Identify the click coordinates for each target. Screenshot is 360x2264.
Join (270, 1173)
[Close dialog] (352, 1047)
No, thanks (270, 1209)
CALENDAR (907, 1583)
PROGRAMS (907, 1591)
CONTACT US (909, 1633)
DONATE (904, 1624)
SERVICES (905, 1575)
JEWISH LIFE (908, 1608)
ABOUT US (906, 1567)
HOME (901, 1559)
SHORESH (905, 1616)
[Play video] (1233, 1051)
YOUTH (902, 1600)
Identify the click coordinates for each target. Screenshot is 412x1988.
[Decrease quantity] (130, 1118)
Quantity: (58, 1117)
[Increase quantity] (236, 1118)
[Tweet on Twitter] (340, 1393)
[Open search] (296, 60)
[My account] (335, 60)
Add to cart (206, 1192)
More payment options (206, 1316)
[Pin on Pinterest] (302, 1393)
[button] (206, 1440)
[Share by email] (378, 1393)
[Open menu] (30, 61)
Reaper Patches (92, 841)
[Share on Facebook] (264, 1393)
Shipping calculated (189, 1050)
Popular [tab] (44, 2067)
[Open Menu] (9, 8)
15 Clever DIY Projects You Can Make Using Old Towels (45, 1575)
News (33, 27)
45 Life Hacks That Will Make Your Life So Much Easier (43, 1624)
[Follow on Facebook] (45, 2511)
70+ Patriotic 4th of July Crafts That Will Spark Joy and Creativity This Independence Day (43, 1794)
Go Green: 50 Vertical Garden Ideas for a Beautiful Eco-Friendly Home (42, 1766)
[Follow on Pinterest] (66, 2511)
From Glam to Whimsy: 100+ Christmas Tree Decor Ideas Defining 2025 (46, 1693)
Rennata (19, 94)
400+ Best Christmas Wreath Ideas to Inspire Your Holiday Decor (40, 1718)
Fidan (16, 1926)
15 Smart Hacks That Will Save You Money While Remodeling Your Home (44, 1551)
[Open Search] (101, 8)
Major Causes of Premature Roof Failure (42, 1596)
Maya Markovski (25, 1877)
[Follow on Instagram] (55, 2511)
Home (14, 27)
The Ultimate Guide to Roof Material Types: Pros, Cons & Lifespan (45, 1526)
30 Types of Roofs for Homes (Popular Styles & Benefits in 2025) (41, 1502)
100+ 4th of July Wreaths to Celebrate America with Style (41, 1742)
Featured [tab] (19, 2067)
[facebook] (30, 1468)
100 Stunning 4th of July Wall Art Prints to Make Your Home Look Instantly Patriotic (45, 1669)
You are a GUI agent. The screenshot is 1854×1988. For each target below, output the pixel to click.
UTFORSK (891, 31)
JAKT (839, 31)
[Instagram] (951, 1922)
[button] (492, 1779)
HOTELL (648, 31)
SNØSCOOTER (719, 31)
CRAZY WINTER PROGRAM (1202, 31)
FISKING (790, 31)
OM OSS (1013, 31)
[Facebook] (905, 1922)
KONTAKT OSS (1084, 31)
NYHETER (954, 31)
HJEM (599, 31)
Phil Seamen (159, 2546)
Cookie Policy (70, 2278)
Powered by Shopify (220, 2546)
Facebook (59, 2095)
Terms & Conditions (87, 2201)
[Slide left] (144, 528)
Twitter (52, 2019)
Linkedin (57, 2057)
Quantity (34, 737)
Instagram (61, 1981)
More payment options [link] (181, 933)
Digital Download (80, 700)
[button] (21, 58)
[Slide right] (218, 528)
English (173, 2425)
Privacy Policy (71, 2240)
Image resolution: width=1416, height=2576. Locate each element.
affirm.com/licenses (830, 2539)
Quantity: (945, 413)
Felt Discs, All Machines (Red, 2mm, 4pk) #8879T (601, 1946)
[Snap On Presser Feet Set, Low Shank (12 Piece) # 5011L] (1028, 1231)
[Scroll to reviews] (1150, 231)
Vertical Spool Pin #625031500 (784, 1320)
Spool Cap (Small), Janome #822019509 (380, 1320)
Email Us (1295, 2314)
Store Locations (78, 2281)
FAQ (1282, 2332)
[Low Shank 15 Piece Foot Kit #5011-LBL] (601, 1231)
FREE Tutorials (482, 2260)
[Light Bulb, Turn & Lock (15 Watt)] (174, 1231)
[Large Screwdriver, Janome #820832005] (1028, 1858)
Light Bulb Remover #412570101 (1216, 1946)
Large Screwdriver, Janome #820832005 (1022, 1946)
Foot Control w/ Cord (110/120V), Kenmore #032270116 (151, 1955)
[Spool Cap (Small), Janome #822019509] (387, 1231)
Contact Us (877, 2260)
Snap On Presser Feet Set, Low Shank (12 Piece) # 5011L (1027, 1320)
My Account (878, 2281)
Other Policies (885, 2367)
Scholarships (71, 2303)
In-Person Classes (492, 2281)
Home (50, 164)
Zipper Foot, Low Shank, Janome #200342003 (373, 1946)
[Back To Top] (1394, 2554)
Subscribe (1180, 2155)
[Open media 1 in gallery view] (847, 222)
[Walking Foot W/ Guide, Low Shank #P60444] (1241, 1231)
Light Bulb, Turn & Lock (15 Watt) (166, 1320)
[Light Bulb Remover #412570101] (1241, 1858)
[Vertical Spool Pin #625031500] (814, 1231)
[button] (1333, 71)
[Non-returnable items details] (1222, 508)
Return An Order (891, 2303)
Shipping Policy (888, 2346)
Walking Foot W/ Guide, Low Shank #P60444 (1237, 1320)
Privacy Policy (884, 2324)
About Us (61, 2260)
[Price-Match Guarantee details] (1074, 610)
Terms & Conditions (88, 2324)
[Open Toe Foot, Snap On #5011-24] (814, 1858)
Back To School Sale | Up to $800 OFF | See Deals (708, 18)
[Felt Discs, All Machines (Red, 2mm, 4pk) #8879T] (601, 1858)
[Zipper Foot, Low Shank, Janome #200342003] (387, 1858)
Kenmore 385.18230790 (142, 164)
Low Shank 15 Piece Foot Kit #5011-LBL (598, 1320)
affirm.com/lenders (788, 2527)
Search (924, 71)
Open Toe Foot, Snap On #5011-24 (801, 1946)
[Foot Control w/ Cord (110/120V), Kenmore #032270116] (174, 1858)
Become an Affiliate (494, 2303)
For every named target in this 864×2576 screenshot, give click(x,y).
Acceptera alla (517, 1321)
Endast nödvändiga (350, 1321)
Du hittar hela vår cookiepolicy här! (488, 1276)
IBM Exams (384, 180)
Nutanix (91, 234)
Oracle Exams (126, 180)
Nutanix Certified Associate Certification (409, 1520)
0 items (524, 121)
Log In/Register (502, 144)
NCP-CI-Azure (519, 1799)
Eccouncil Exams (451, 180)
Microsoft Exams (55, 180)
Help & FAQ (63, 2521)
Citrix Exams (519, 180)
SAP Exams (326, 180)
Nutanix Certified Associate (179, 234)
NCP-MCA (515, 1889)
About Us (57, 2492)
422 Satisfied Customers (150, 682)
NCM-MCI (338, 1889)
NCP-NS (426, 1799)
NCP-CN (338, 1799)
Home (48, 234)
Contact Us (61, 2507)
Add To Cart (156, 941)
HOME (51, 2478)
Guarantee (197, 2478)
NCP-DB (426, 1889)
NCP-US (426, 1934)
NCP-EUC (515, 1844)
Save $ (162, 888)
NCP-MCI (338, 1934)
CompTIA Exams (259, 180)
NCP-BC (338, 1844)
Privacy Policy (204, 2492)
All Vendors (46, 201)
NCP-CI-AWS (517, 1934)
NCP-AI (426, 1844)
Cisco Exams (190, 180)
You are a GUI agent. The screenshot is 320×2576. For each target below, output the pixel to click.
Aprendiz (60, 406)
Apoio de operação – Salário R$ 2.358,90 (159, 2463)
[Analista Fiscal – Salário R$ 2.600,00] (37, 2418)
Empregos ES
▬▬▬▬▬▬
YOUR TASK: If a line in the entries includes the word "Save", copy that line out.

ANSWER TO THIS EXERCISE:
15 Smart Hacks That Will Save You Money While Remodeling Your Home (44, 1551)
Save $ (162, 888)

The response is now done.